Monday, May 15, 2006

 

Metals Correct As China 'Revalues' US$: Update

An update. "The U.S. dollar rebounded from a one- year low against the euro on speculation the five-week slide versus the common currency doesn't reflect the outlook that the Federal Reserve may continue to raise interest rates. The dollar appreciated to $1.2796 against the euro at 5 p.m. in New York, after sliding to $1.2972, the weakest since May 5, 2005, earlier today. The U.S. currency rose to 110.33 yen from 110.02 on May 12."

"It advanced against all 16 of the most actively traded currencies tracked by Bloomberg. Bets to sell the dollar against six of the most actively traded currencies rose to the largest amount since December 2004, according to data from the U.S. Commodity Futures Trading Commission. So-called short dollar positions against the euro, yen, Swiss franc, British pound, Australian dollar, and Canadian dollar widened to $20.4 billion in the week ended May 9."

"'The dollar sell-off has been very sharp and overdone,' said Michael Woolfolk, a senior currency strategist at Bank of New York in New York. 'It was a matter of when, not if, we'd see a corrective dollar relief rally.'"

The original post: Some reports on the active currency and precious metals trading. "China's currency, the yuan, broke through the long-standing barrier of eight to the US dollar, in a swift response to last week's decision by the US Treasury not to declare China a 'currency manipulator.'"

"The People's Bank of China sets each morning a central parity rate for the yuan, beyond which it is permitted to trade, in either direction, by 0.3 per cent through the day.

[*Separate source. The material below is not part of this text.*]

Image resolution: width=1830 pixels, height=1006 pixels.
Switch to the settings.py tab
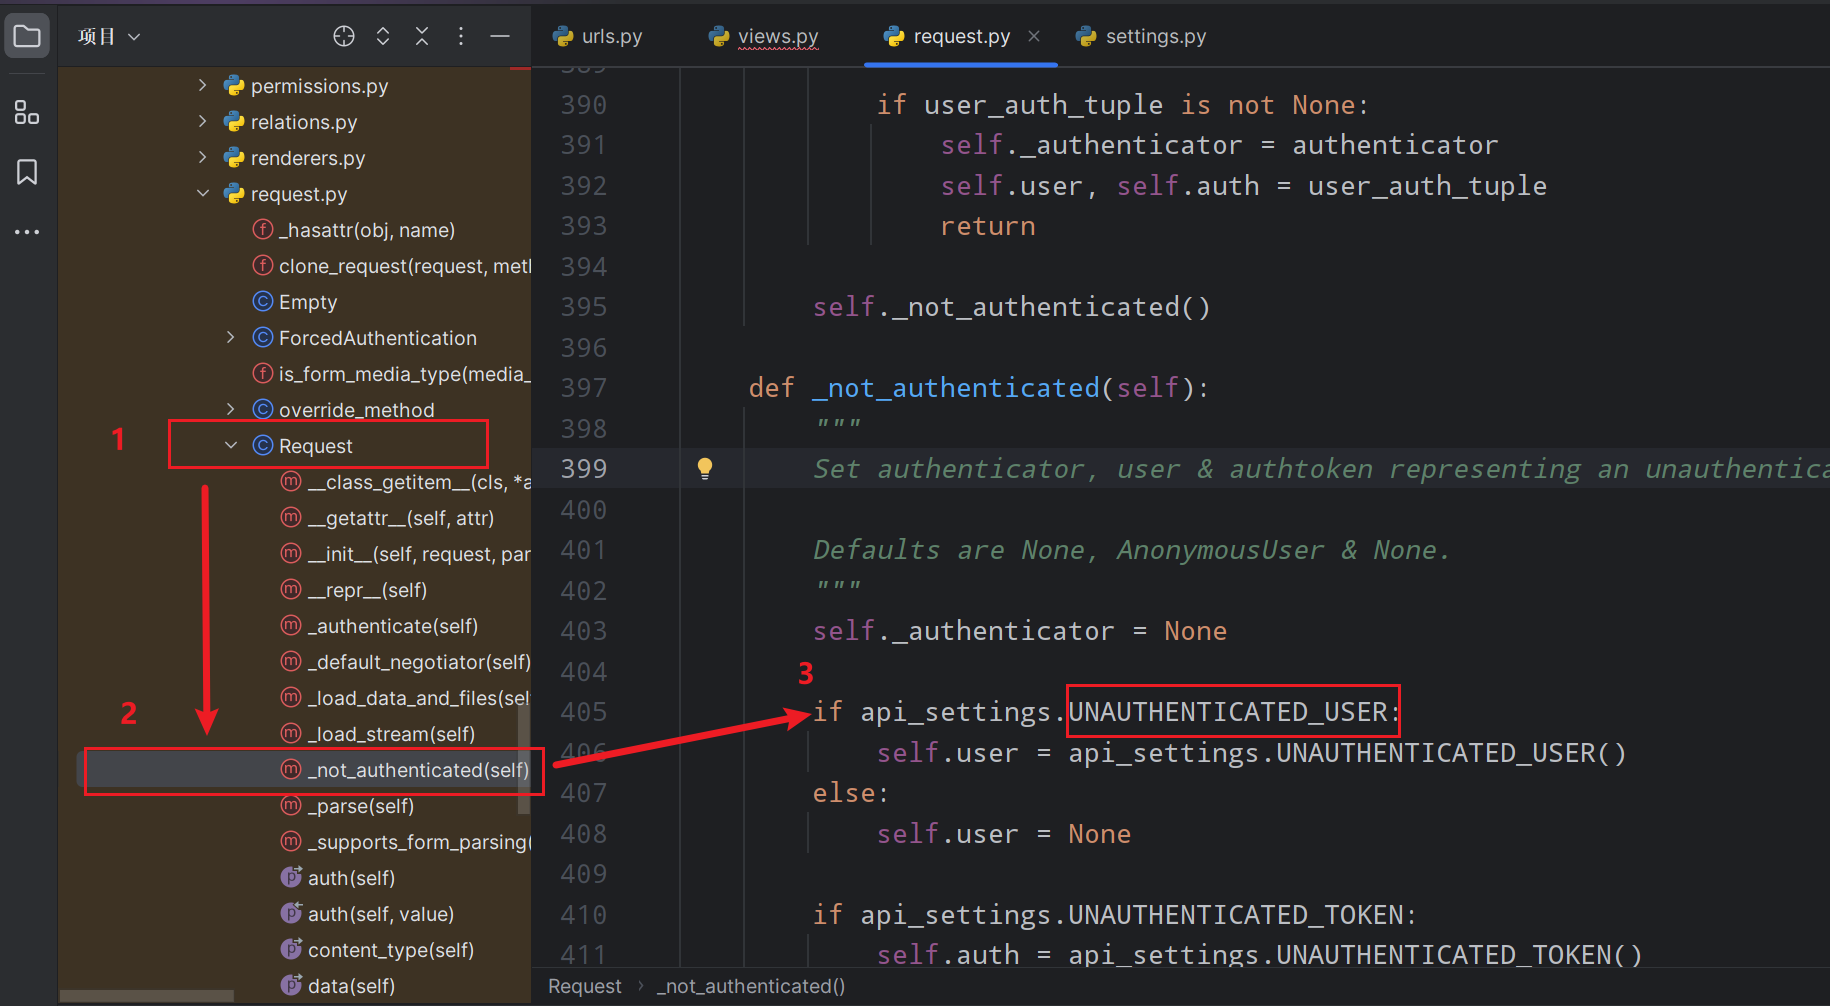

The bank set the rate at 7.9982, up from 8.0082 on Friday. Last July the bank switched from a peg of 8.3 yuan to the US dollar to a valuation against a basket of currencies, albeit one in which the greenback continues to dominate, and at the same time revalued by 2.1 per cent."

"Most analysts believe China will not pursue further revaluations by step, but will continue to let the yuan steadily trade up. Goldman Sachs China strategist Thomas Deng said: 'Our currency analysts reaffirm their dollar-bearish view, and expect the yuan to appreciate against the US dollar to 7.34 in a 12-month horizon, representing over 9 per cent of potential currency gains.'"

"The United States, which has been coping with a record-high trade deficit with China, welcomed the rise in that country's currency. 'Greater flexibility in China's exchange rate is something we've long advocated,' Treasury Department spokesman Tony Fratto said Monday in response to the appreciation in China's currency, called the yuan or the renminbi."

"The dollar may fall for a fifth week against the yen, the longest stretch since December 2004, as investors slow purchases of U.S. assets and anticipate the end of the Federal Reserve's cycle of interest-rate increases, a Bloomberg survey showed."

"'I am getting more and more dollar bearish,' said Tohru Sasaki, chief strategist in Tokyo at JPMorgan Chase & Co. and a former chief currency trader at the Bank of Japan. 'Nothing, not even strong economic data, could stop the dollar's falling recently. The market's focus is shifting from interest rates to the global imbalances.'"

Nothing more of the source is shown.